Deprem Suriyeliye farklı, Türk’e, Kürt’e, Arap’a farklı davranmadı. Doğa, hepimize ayrım gözetmeksizin ağır bir ceza verdi. Dünya acımıza ortak oldu. Kurtarma ekipleri dört bir yandan yardımımıza koştu. Yunanistan devlet televizyonu deprem sabahı yayına “Hepimiz Türküz” sözleriyle başladı. Şevval Sam’ın türküsü eşliğinde dostluk öne çıktı. Bu ilgi onca sıkıntı içinde bizlere ilaç oldu. Ancak “Türk’ün Türk’ten başka dostu yoktur” diyen içe kapanmacı ötekileştirici yorumlardan da kurtulamadık.
Mesela Türkler Antakya’yı terk ederse, Suriyeli göçmenlerin eline geçebilir, yorumları yapılıyor. Zaten öfke ve çaresizlik içinde olan bölge insanını gerilime sokmasından korktuğum bu yorum, bazı çevreleri de heyecana sevk etti. İnsanlar can derdindeyken bir de “Vatan toprağı elden gidebilir” hissiyatını ayağa kaldırmanın kime ne faydası var? Suriyeli sıgınmacılar, bir mesele olarak gündemimizde. Nasıl çözüleceğini bilemediğimiz karmaşık bir sorun. Buraya çaresizlik içinde sığınmış ve giderek kalıcı hale gelmeye başlamış bir topluluktan söz ediyoruz.
Tabii, bu kadar yüksek oranda göçmenin gelmesi, bölgenin demografik yapısını bozar. Bu tablo, bilmediğimiz değişik sorunları beraberinde getirir. Ancak bunun doğru bir çözümü aranmalı ve bulunmalı. Şimdiye kadarki deneyimler gösteriyor ki toplu göçlerin geriye dönüşü pek olmuyor. Çoğunluk dönmüyor. Bütün siyasi partiler de biliyor ki bu gerçekliği tersine çevirme projeleri, vaat edilen oranda sonuç vermeyecek. Ama toplumun göçmenlere olumlu davranışları, siyasetçileri de etkiliyor. Bu tepkinin içinden çıkan ırkçı partiler marjinal olarak kalıyor.
Daha özenli bir dil
Irkçılık, güçlü bir demokrasi düşmanlığıyla ve despotizmle el ele yürüyor. Toplumun zayıf yönlerini harekete geçirebiliyor. Depremde yüzlerce Suriyeli göçmen de yaşamını yitirdi büyük olasılıkla.
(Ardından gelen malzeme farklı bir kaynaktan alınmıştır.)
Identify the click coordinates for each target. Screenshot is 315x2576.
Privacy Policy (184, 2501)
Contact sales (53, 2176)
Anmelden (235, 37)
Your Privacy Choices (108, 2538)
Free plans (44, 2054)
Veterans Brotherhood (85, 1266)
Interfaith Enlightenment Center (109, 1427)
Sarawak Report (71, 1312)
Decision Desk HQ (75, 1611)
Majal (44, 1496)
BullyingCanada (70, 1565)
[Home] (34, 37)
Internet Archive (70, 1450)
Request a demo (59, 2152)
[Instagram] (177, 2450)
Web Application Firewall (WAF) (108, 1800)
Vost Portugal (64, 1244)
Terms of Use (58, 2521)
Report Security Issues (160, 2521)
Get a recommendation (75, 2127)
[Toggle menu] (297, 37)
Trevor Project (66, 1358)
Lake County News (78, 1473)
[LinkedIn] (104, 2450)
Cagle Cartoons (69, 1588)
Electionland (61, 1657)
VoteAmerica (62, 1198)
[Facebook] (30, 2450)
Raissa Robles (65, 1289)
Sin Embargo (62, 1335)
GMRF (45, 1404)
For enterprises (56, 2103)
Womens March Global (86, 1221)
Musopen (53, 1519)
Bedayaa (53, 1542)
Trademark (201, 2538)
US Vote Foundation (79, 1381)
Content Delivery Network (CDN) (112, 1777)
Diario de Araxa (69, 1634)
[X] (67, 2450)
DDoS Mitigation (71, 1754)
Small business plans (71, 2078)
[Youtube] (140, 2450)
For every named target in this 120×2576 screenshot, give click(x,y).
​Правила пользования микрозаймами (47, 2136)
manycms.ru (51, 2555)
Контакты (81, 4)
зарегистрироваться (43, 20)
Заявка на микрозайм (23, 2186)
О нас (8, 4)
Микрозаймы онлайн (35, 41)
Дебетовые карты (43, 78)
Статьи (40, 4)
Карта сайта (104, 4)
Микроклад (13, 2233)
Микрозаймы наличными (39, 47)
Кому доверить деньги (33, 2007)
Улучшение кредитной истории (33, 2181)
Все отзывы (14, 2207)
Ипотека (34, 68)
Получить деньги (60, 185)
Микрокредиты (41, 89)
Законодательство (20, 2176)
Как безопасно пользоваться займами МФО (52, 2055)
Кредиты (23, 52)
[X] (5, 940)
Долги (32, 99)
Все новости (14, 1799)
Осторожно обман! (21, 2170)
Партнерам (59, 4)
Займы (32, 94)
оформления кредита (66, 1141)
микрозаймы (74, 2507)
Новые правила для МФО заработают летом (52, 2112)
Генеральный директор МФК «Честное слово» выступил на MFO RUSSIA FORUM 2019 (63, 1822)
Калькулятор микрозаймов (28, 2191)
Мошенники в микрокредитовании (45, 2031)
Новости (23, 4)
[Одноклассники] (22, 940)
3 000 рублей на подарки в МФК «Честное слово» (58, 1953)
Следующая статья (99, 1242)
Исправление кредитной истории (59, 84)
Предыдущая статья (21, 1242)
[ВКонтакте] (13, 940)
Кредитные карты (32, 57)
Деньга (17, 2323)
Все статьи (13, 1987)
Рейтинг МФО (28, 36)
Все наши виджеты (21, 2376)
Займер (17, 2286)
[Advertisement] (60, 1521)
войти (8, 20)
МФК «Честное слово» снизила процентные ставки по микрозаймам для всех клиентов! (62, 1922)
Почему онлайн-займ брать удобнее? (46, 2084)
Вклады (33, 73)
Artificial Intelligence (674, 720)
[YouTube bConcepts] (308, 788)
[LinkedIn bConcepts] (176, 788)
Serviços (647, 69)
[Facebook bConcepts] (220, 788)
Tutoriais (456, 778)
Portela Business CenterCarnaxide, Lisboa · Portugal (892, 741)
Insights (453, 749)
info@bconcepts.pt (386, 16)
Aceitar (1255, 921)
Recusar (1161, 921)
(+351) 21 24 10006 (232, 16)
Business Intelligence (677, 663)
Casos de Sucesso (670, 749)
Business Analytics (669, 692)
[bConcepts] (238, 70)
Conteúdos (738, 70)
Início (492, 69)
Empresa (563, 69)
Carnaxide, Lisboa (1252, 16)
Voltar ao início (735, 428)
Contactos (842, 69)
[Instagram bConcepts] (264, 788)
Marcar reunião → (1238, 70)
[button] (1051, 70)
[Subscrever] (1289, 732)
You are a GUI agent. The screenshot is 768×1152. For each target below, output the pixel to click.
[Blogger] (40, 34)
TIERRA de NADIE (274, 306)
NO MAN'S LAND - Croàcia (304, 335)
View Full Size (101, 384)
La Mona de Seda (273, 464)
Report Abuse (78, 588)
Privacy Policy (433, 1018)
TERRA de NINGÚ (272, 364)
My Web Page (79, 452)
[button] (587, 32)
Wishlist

Zaten ev, bark, geçim derdindeyken, daha da büyük bir felaketin ortasında kalıverdiler. Onların acısı, insan olarak hepimizin acısının bir parçası.
Bu yüzden şu ortamda daha özenli bir dil kullanabilir, toplumsal öfkeyi başka topluluklara yöneltmekten kaçınabiliriz. Kanaat önderleri, siyasetçiler ve biz gazeteciler… Lafımızı, sözümüzü, böyle zamanlarda, daha bir tartarak kullanmak zorundayız. Doğal afetler, büyük zihinsel altüst oluşları da tetikleyebiliyor.